Além do reforço pedagógico, o participante do programa de Santo André tem na grade curricular a formação nos macrocampos, que incluem manifestações artísticas, rítmicas e culturais; práticas pré-desportivas, artes marciais e lutas; e cidadania, cultura de paz e cooperação. Esta grade curricular gera uma mobilização de conhecimentos, habilidades, atitudes e valores que ajudam a resolver demandas complexas da vida cotidiana, do pleno exercício da cidadania, além de fortalecer a auto-estima de alunos que apresentarem, de alguma maneira, seu processo de aprendizagem diminuído nos anos de 2020 e 2021 em decorrência da pandemia que ainda vivemos. O programa chega aos 12 CESAs (centros educacionais de Santo André ), em parceria com a Emeief que compõe o conjunto educacional de cada espaço. As aulas são ministradas no contraturno, das 11h às 13h, para os alunos que estudam das 13h às 18h no horário regular e das 12h às 14h para quem estuda das 7h às 12h no horário regular. Desta forma, os estudantes ampliam em duas horas diárias o tempo na escola de segunda a quinta-feira.
Diadema
Diadema fez um diagnóstico no começo do ano, a Prova Diadema, para medir os impactos da pandemia nos estudantes. Em fevereiro aplicou questionários de português e matemática e, a partir dos resultados, foi formulado o Plano de Desenvolvimento da Educação. O plano traz conjunto de ações de recomposição educacional para que, no fim do ano, haja redução drástica na defasagem apresentada no nível de ensino dos estudantes.
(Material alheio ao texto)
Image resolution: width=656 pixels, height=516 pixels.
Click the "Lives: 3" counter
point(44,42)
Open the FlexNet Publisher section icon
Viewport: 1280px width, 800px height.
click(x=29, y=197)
Tem metas, como investir na educação integral, com atividades contraturno para mais de 3,5 mil alunos; criação do Grupo de Recomposição de Aprendizagem com a participação de 2 mil estudantes do 3º ao 5º ano com mais dificuldades; lançamento do projeto Escola Aberta, com oficinas e jogos de alfabetização e letramento matemático para os não-alfabetizados; e curso de Pró-Letramento em Língua Portuguesa e Matemática, as duas disciplinas usadas no teste da Prova Diadema.
As prefeituras de Mauá, Ribeirão Pires e Rio Grande da Serra não detalharam como funcionam seus programas de recuperação na área de Educação.